▶ **Work order**
Return each line of the records below that contains the word "Sektörünü".
-------------------------
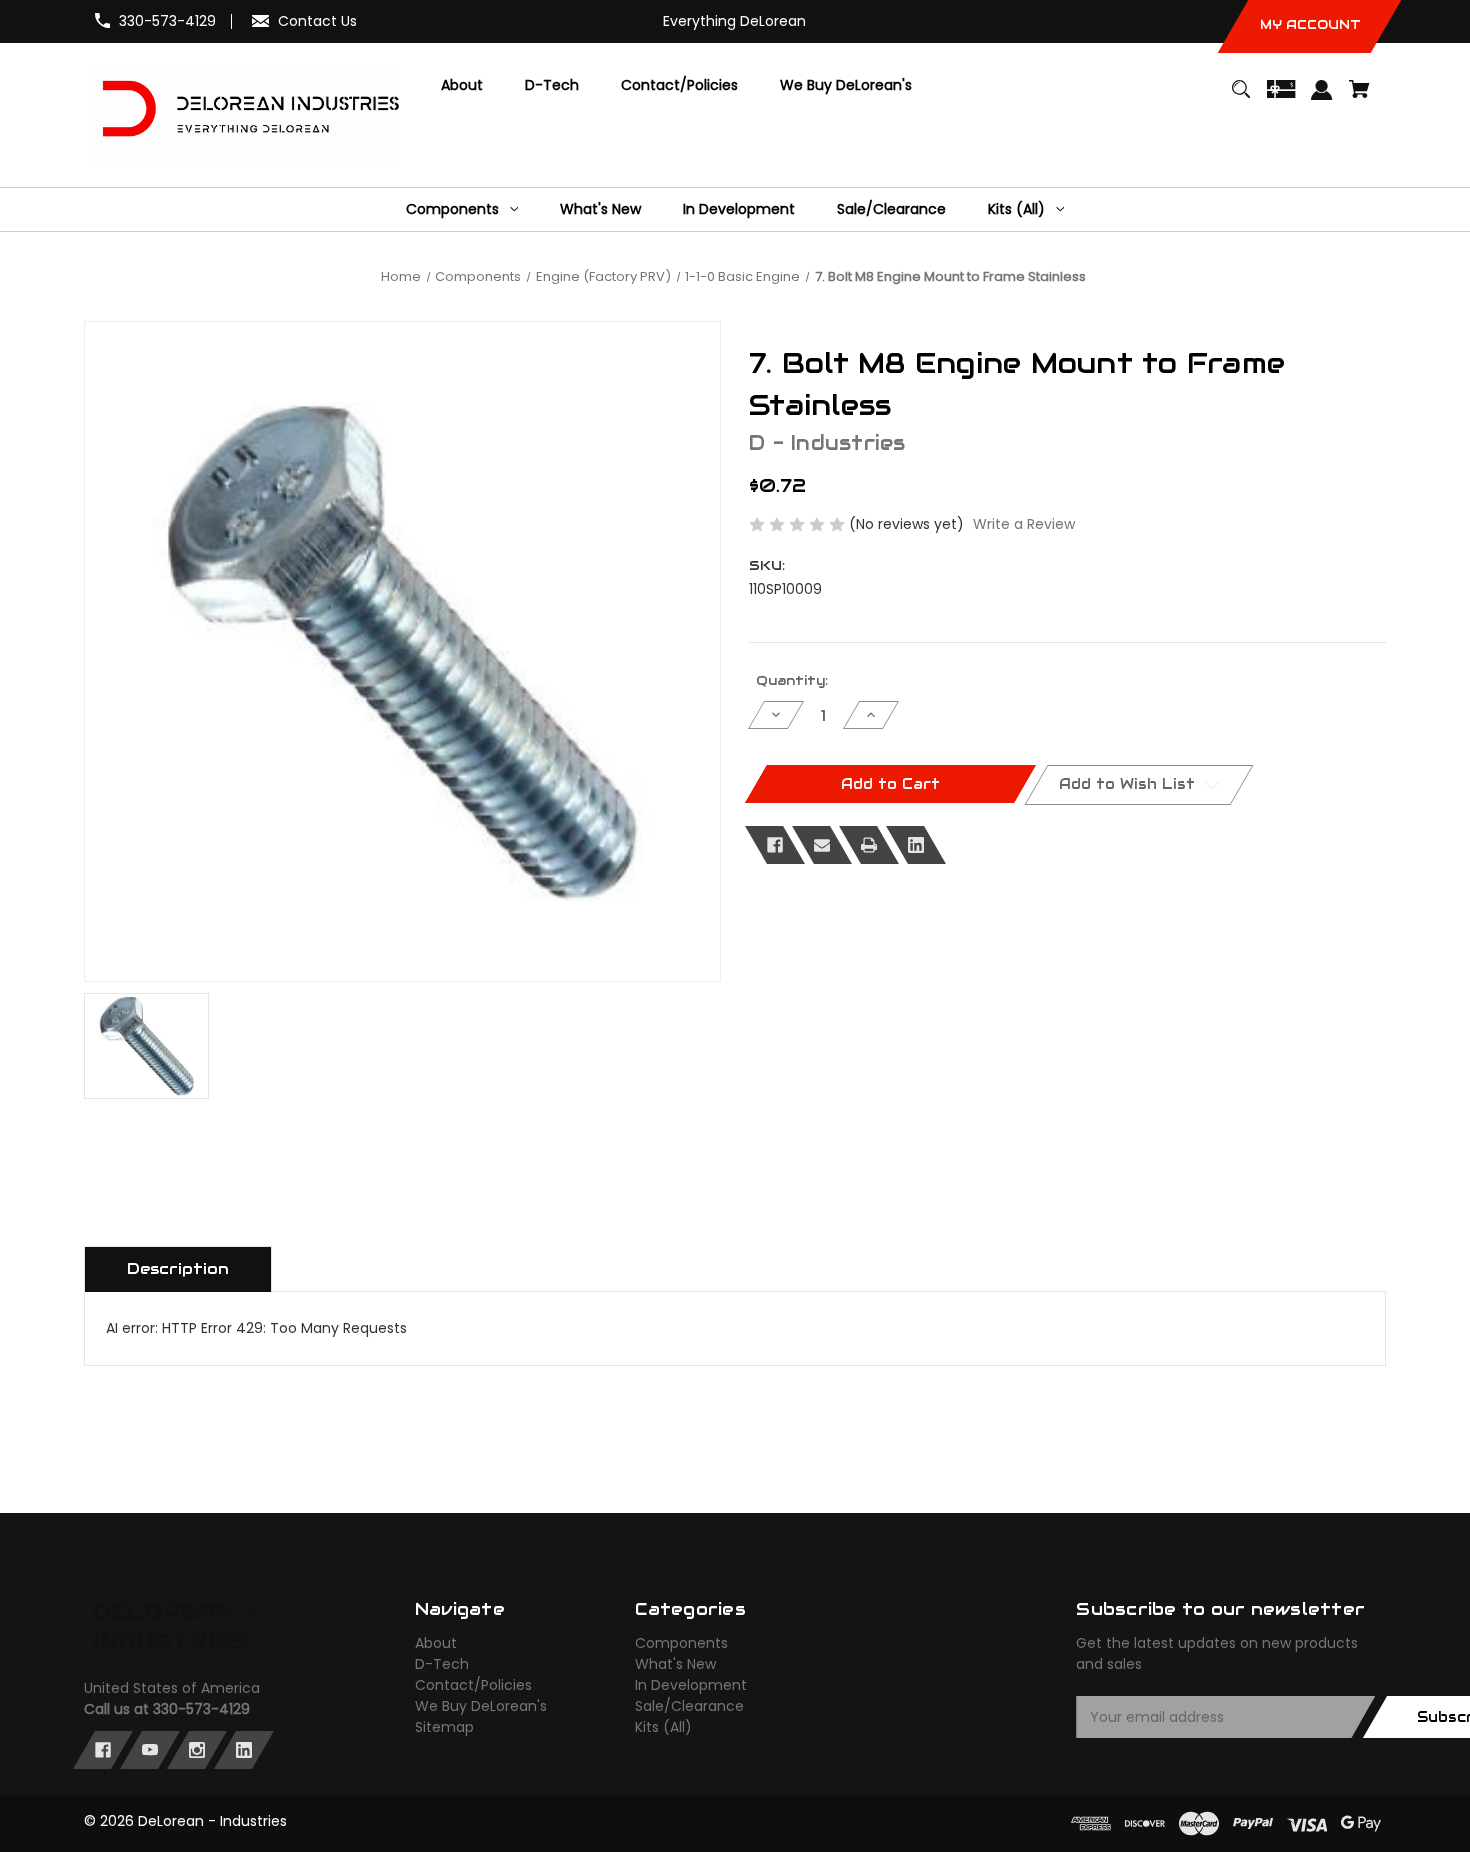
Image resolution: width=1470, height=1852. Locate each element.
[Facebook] (775, 845)
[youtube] (150, 1750)
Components (681, 1643)
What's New (675, 1664)
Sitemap (444, 1727)
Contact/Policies (473, 1685)
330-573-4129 (167, 21)
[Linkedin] (916, 845)
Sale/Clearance (689, 1706)
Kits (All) (663, 1727)
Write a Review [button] (1024, 524)
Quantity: (792, 680)
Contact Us (317, 21)
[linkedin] (244, 1750)
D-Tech (442, 1664)
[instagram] (197, 1750)
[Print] (869, 845)
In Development (691, 1685)
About (436, 1643)
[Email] (822, 845)
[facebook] (103, 1750)
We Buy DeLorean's (481, 1706)
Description (178, 1268)
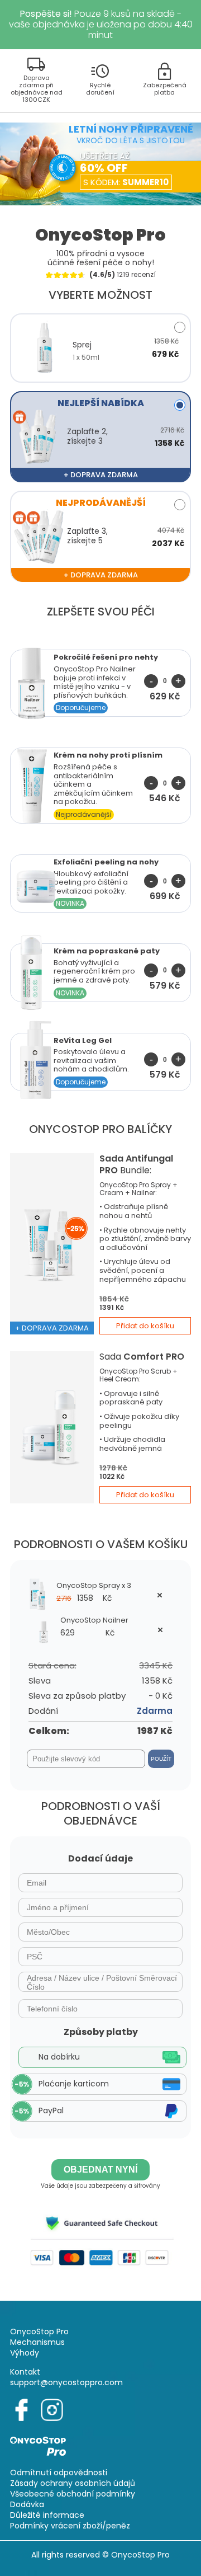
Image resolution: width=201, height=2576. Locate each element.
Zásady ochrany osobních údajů (72, 2483)
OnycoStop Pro (39, 2331)
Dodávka (27, 2504)
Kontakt (25, 2371)
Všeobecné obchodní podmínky (72, 2493)
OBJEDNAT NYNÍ (100, 2169)
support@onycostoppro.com (66, 2382)
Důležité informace (47, 2515)
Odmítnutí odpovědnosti (58, 2472)
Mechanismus (37, 2342)
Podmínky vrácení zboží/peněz (70, 2525)
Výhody (24, 2352)
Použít (161, 1759)
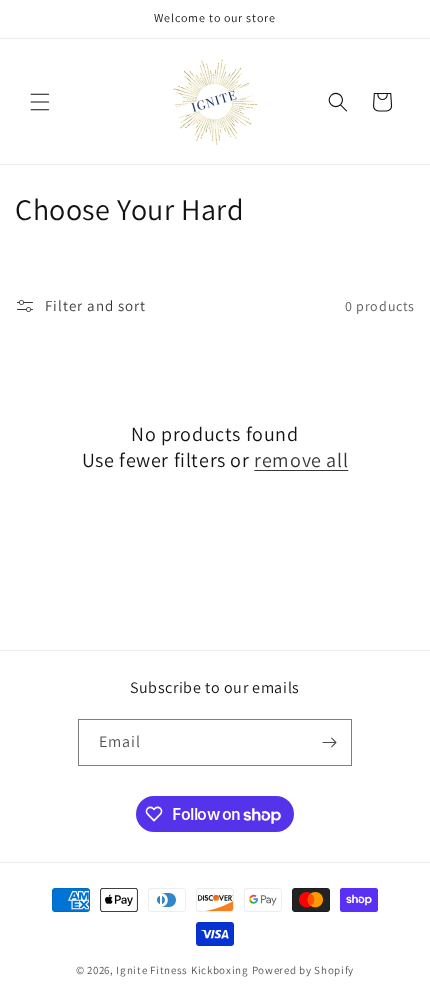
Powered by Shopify (303, 970)
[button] (40, 102)
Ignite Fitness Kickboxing (182, 970)
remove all (301, 460)
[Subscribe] (329, 742)
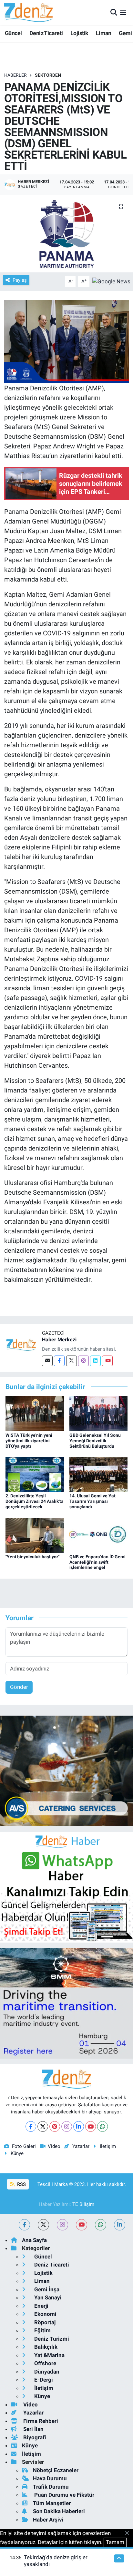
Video (54, 2146)
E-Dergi (43, 2379)
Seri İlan (33, 2429)
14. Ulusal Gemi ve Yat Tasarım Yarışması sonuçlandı (92, 1501)
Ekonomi (44, 2314)
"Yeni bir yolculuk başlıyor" (32, 1556)
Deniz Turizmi (51, 2339)
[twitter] (43, 2224)
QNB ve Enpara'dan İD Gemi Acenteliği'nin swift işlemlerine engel (97, 1562)
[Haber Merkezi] (20, 1344)
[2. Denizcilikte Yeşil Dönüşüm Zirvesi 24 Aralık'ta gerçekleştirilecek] (34, 1474)
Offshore (44, 2363)
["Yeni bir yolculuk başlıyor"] (34, 1535)
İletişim (108, 2146)
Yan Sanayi (47, 2297)
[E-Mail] (47, 1361)
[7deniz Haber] (28, 12)
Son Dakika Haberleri (59, 2511)
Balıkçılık (45, 2347)
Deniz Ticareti (46, 33)
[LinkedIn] (78, 2126)
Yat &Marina (49, 2355)
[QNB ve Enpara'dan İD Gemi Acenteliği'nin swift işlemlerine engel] (98, 1535)
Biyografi (34, 2437)
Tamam (115, 2542)
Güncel (13, 33)
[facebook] (24, 2224)
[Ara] (113, 12)
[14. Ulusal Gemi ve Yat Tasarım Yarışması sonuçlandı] (98, 1474)
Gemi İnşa (46, 2289)
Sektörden (48, 75)
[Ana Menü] (123, 12)
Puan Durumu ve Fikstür (63, 2495)
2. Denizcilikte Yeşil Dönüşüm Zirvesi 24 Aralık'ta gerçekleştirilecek (34, 1501)
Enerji (40, 2306)
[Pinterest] (54, 2126)
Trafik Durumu (51, 2486)
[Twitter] (71, 1361)
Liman (103, 33)
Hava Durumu (50, 2478)
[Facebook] (59, 1361)
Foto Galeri (24, 2146)
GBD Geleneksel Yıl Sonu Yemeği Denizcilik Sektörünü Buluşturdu (95, 1441)
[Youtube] (107, 1361)
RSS (21, 2184)
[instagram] (62, 2224)
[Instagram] (83, 1361)
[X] (42, 2126)
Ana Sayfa (34, 2240)
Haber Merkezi (59, 1340)
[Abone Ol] (111, 281)
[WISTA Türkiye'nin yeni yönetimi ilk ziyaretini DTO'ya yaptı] (34, 1413)
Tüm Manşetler (52, 2503)
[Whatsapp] (102, 2126)
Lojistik (79, 33)
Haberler (15, 75)
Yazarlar (80, 2146)
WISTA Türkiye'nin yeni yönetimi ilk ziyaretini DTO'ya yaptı (28, 1441)
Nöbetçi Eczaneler (55, 2470)
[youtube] (81, 2224)
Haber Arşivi (48, 2519)
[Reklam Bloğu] (66, 1770)
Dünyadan (46, 2371)
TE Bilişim (83, 2204)
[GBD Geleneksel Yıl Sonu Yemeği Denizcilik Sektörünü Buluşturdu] (98, 1413)
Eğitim (42, 2330)
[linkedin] (119, 2224)
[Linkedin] (95, 1361)
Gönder (19, 1687)
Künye (17, 2153)
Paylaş (20, 280)
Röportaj (44, 2322)
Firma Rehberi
-------------------------
▶ **Exercise output**
GBD Geleneksel Yıl Sonu Yemeği Denizcilik Sektörünü Buluşturdu (95, 1441)
[GBD Geleneksel Yıl Sonu Yemeği Denizcilik Sektörünü Buluşturdu] (98, 1413)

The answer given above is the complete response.